21. How would we avoid DDOS attack? Which of the OSI layer that we can most effectively defend?
22. Do we need to go microservice, or monolith is enough?
23. How do I keep the architecture to still be maintainable?
24. Do we need caching? Should we do it in-memory or with a distributed cache like Redis or Memcached? Or maybe it's time for us to try DragonflyDB?
25. Why do you choose a certain language and framework? What's your justification for that decision?
26. How would you keep the documentation, what if some things are left undocumented?
27. How would you avoid having breaking API changes? Will you do versioning on request path, or through custom HTTP header?
28. If we need to scale up, what are the things that should be changed? How would you ensure that we only need minimum effort to scale up?
29. How do we test this out to the end user? Do we need to do A/B testing, or do we just roll it out to everyone?
30. How do we make sure that this current system is easily extendable for the next feature that the users will ask?

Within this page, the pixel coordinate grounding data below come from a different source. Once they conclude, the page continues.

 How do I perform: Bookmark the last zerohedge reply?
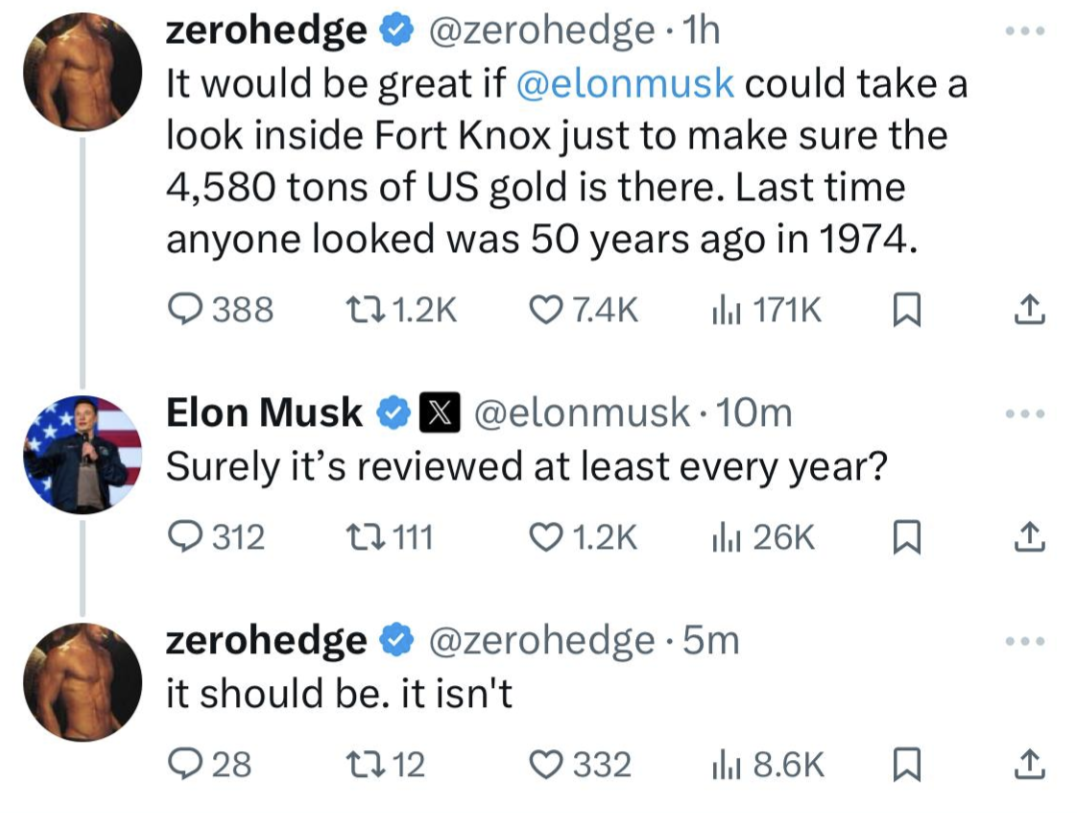click(903, 765)
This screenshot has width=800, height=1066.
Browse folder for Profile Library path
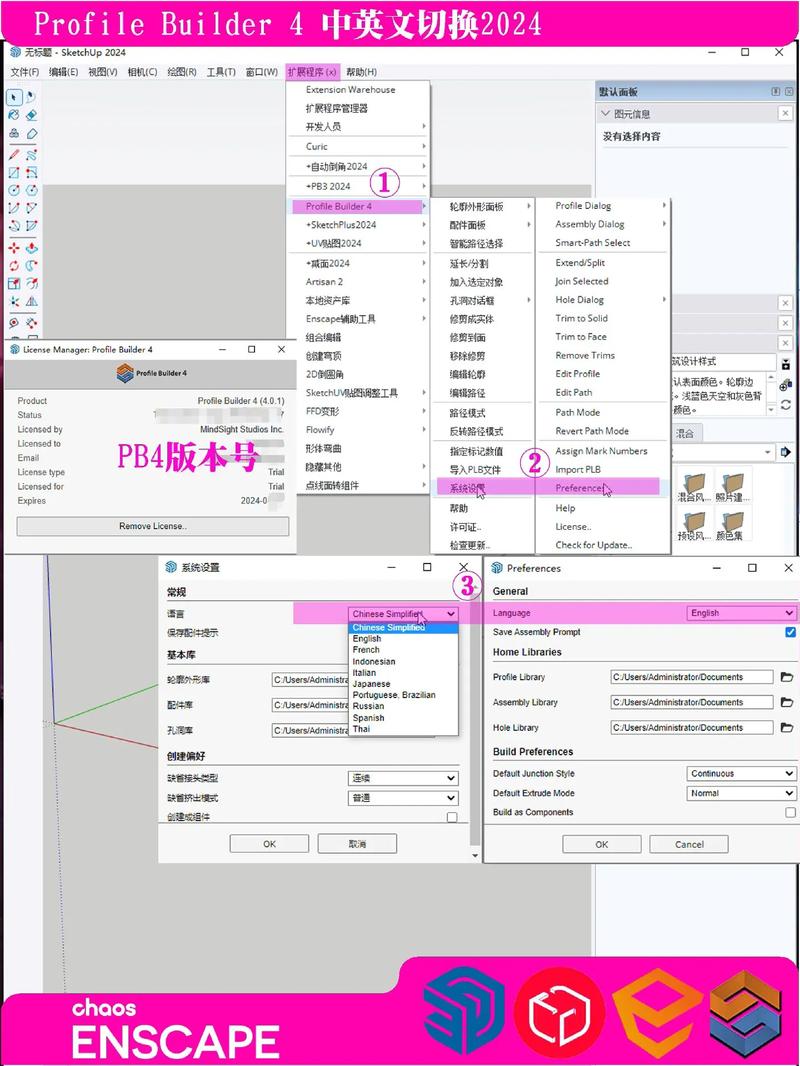click(787, 677)
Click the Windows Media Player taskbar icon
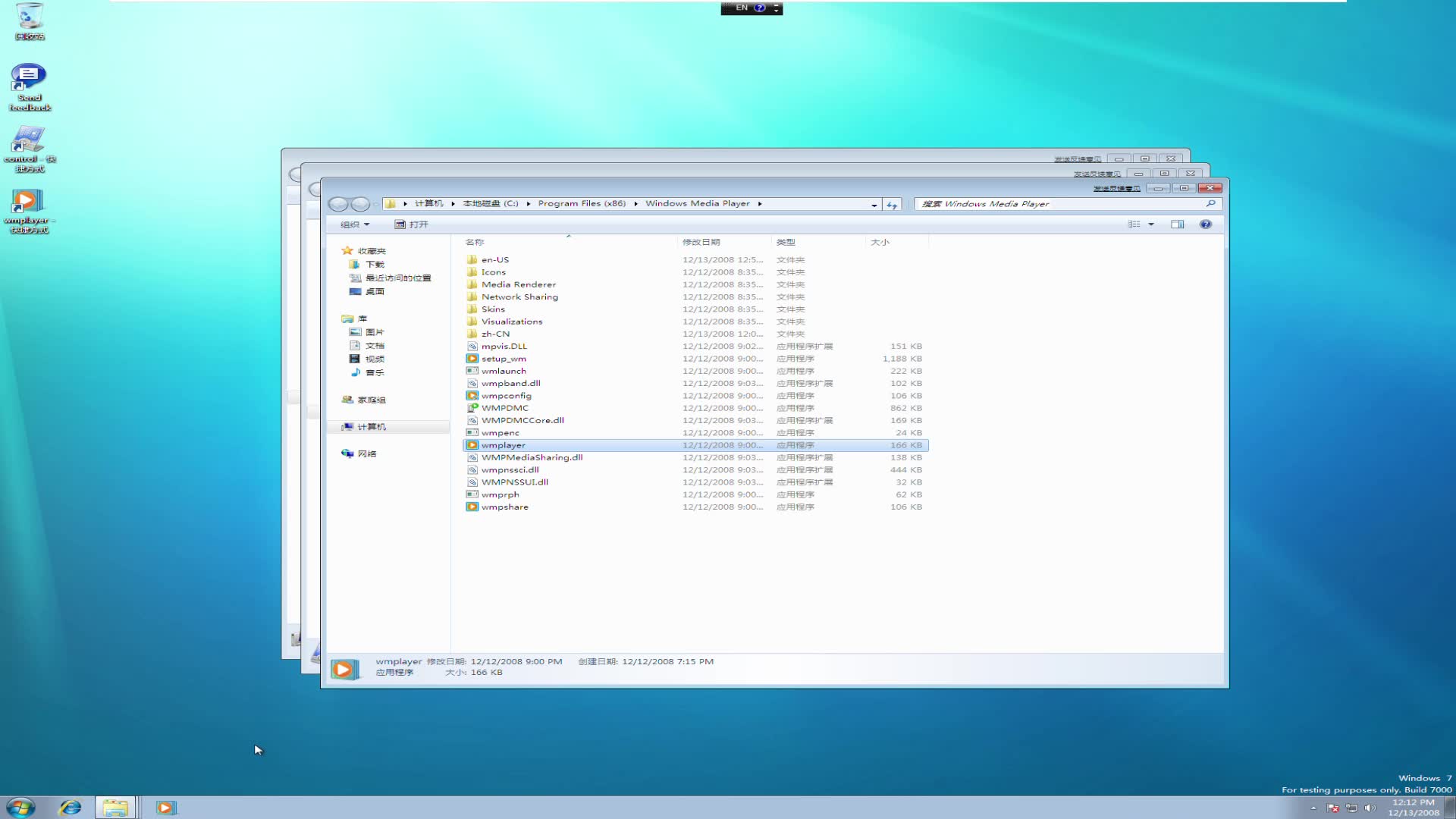Image resolution: width=1456 pixels, height=819 pixels. (165, 807)
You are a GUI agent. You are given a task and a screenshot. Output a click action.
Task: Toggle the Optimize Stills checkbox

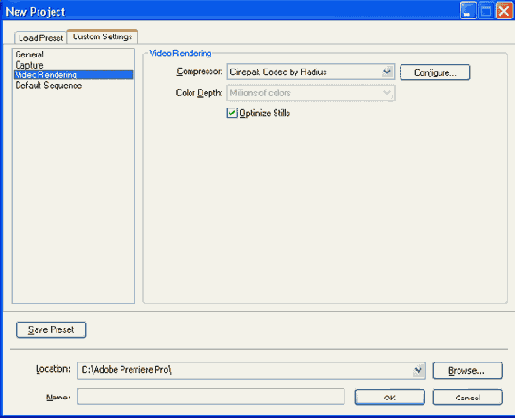[231, 113]
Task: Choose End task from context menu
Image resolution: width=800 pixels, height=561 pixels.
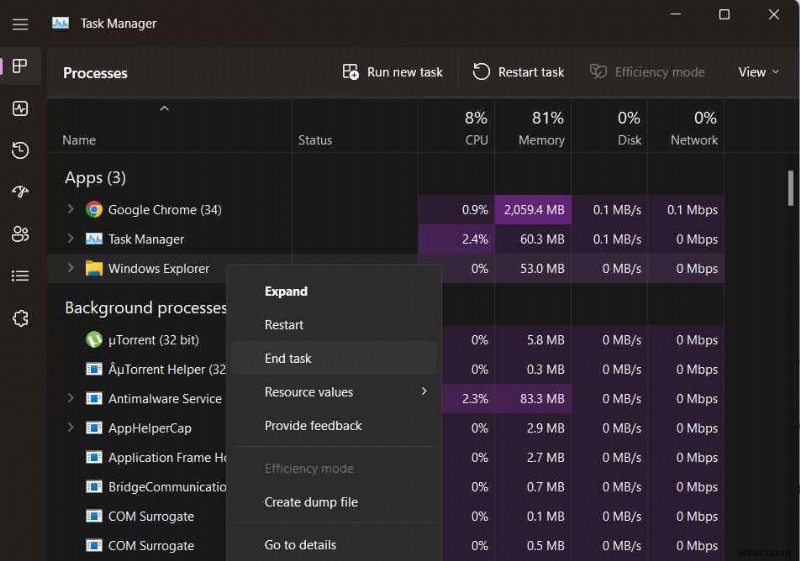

There are a lot more that I could think of. But I don't want to overwhelm you at this point. Instead, I will continue by giving one piece of advice about under-engineering and over-engineering.

With the decision partially on your hands, most people during their system design process would think, did I over-engineered with my design?

The truth is, you won't know that you've over-engineered something, until you can think of a simpler solution that fits your needs. It has occurred to me once when I use multiple databases for storing event logs in different places due to availability and consistency concerns: ScyllaDB and InfluxDB. A few months later when I already resigned from the company, I can think of a better and must leaner solution for that previous needs: I can use a single ClickHouse database and everything would be just works. I knew I over-engineered it not during the time I'm building it, but way later after that.

You can avoid over-engineering so much by experience. Nothing beats real life experience on doing things, experimenting with tools and designs, choosing which way to go for a certain project, so much more than just reading from a book (it also helps too, anyway), or reading someone else's blog post (like you're doing right now).

It's always better to over-engineer than under-engineer. At times when you can't handle the scale of the incoming traffic that's generated by the viral marketing your company has just launched, you're saved with your over-engineering. Imagine that you under-engineer your system, and a spike just came, you'll be in panic, and nobody wants that.

There are so much more to look around, so much more to read, if you want to create better and better system design. We're always still a long way to creating the best system.